ACTIVITY: A verbatim restatement of the data, free of pictures, is what you should output.
MATERIAL SHOWN section start
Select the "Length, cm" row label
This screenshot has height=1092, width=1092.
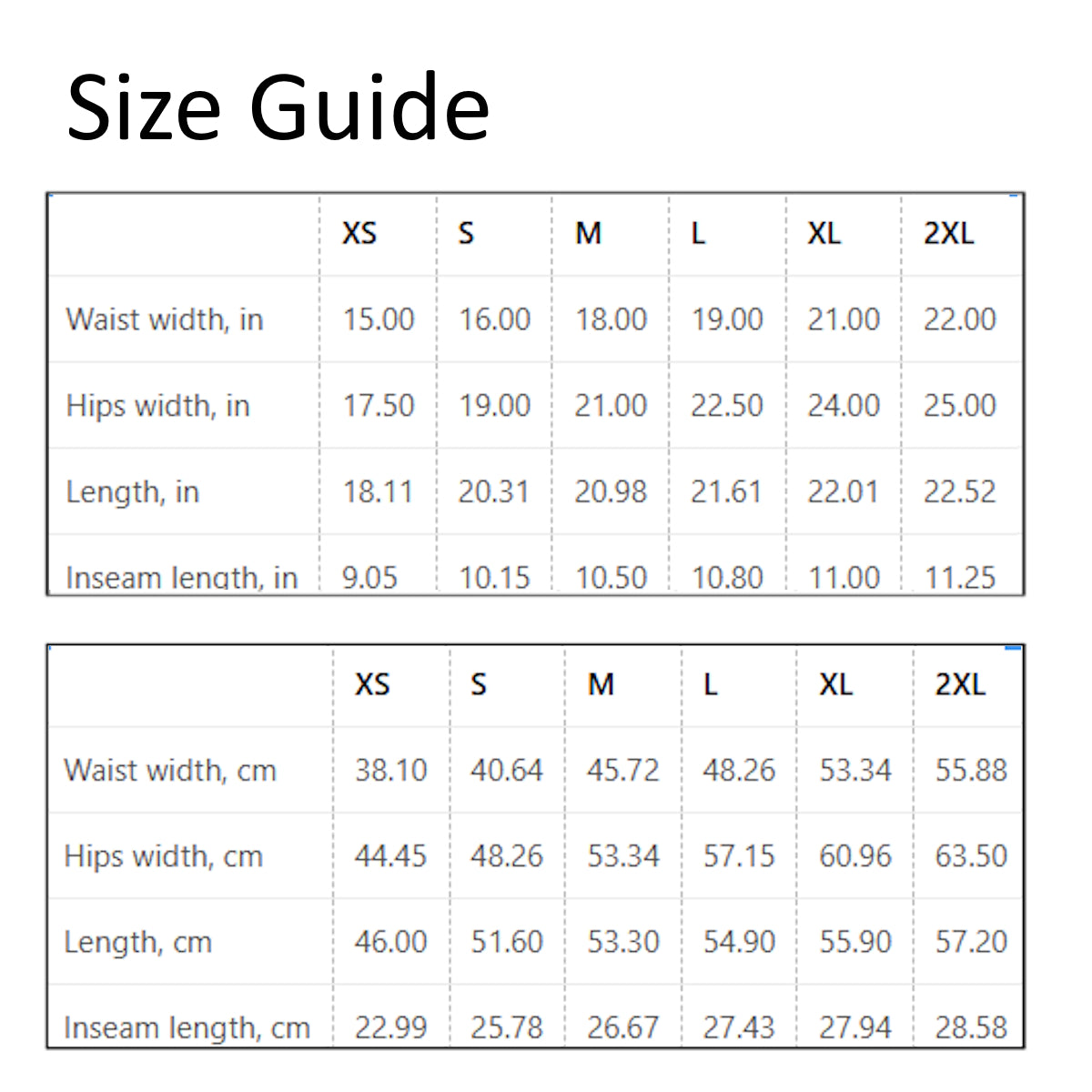(x=138, y=943)
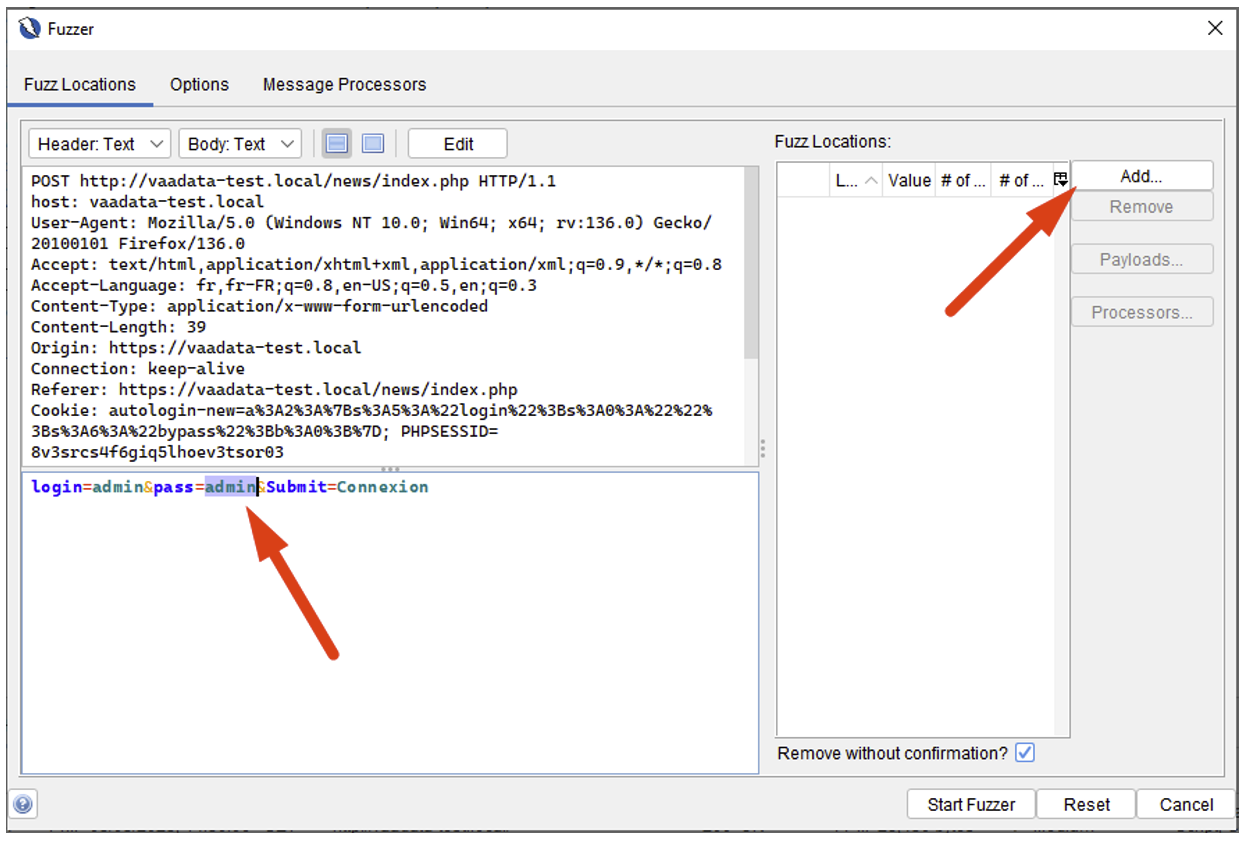
Task: Select the Fuzz Locations tab
Action: 80,85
MATERIAL SHOWN section end
YOUR SOLUTION:
Select the "Length, cm" row label
This screenshot has height=1092, width=1092.
(x=138, y=943)
Task: Select the Fuzz Locations tab
Action: 80,85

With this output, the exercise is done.